キスの合間を縫うようにして、せんぱいは次々に種明かしをする。
あの熱に帯びた視線は、間違いなく自分に注がれていた。
その事実が、私の脳内を沸騰させるくらいにじわじわと波立たせていく。


「自分の夢を手繰り寄せられたと思ったんだよ。…自分の千切られた半身を埋め尽くしてくれるのは、お前だけだと確信した。お前はKAZUである俺には焦れるくらい心を投げ出してくれる…だったら、『俺自身』を…等身大の俺を感じさせて、この腕の中に閉じ込めたい。そんな欲がどんどん膨らんだ。

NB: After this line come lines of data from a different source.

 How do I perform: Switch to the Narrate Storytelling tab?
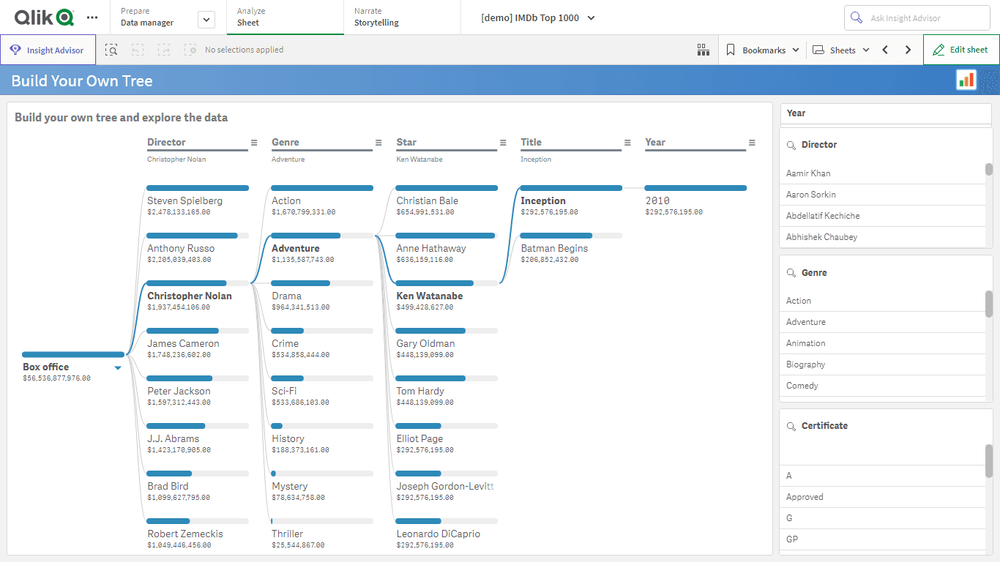click(376, 18)
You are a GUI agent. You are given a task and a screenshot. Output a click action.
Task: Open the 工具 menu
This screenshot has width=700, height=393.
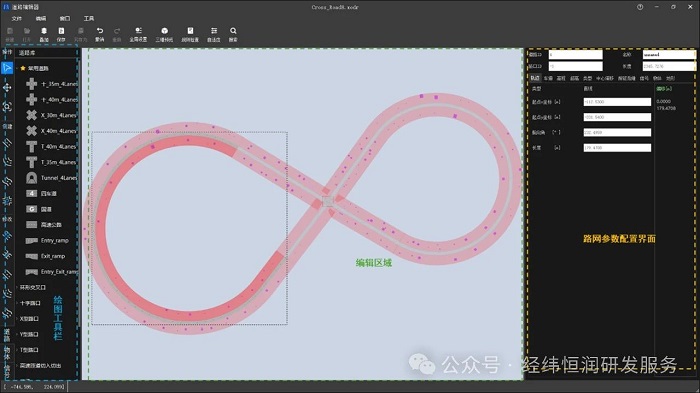coord(89,18)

…強引にでも、どんな手を使ってでも、手に入れたかった…」


せんぱいの言葉は、魔法のようだ。
恋して焦がれて止まなかった、私の光。
私の苦しみも悲しみも全て洗い流して、掬い取ってくれる存在。
そんなKAZUが、せんぱいだった。
傍からしたら、馬鹿馬鹿しいほどありきたりの展開。
だけど、私の中でそれは鼓動を激しく揺さぶるような、現実だった。